# WHAT YOU ARE ASKED TO DO:
The answer must consist of each line below that contains the string "field".

# RECORDS SUPPLIED:
=====
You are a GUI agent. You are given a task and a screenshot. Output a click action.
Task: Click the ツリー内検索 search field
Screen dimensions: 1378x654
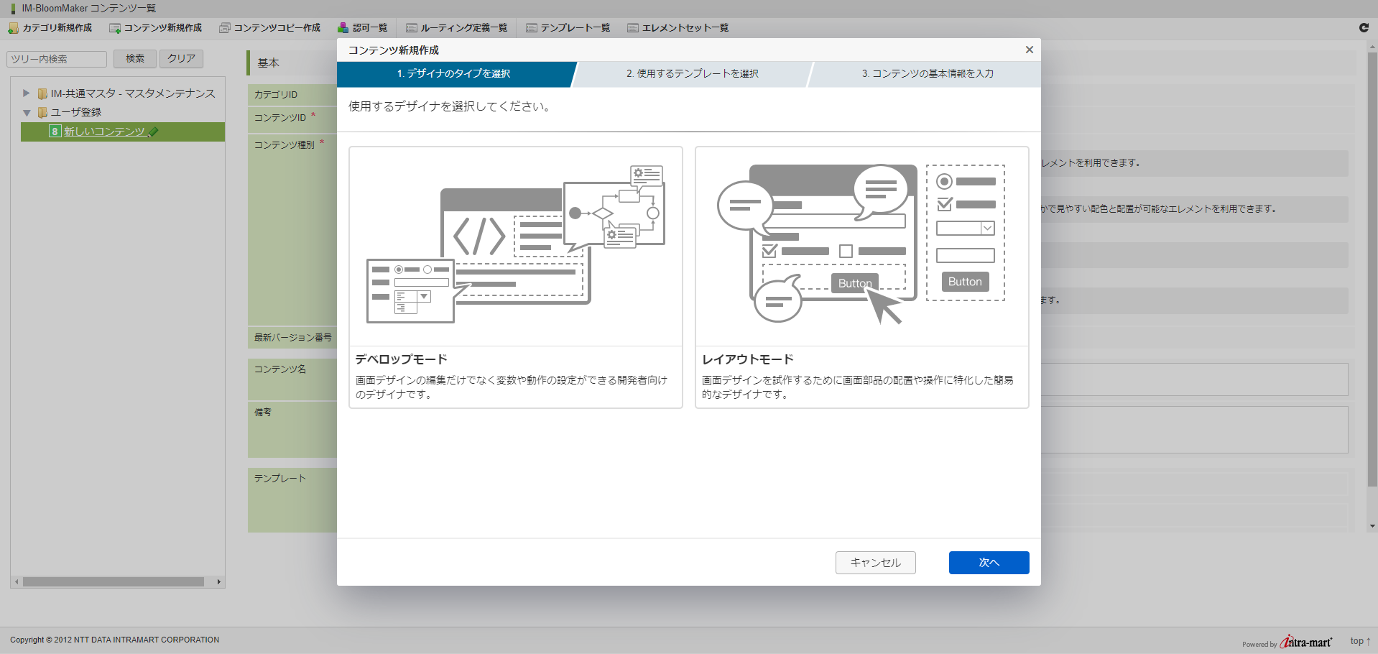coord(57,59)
=====
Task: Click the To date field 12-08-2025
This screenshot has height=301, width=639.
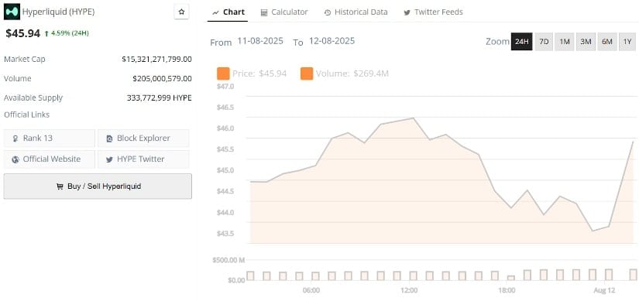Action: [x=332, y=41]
=====
# EXERCISE OUTPUT:
Task: Click the ツリー内検索 search field
Task: Click the To date field 12-08-2025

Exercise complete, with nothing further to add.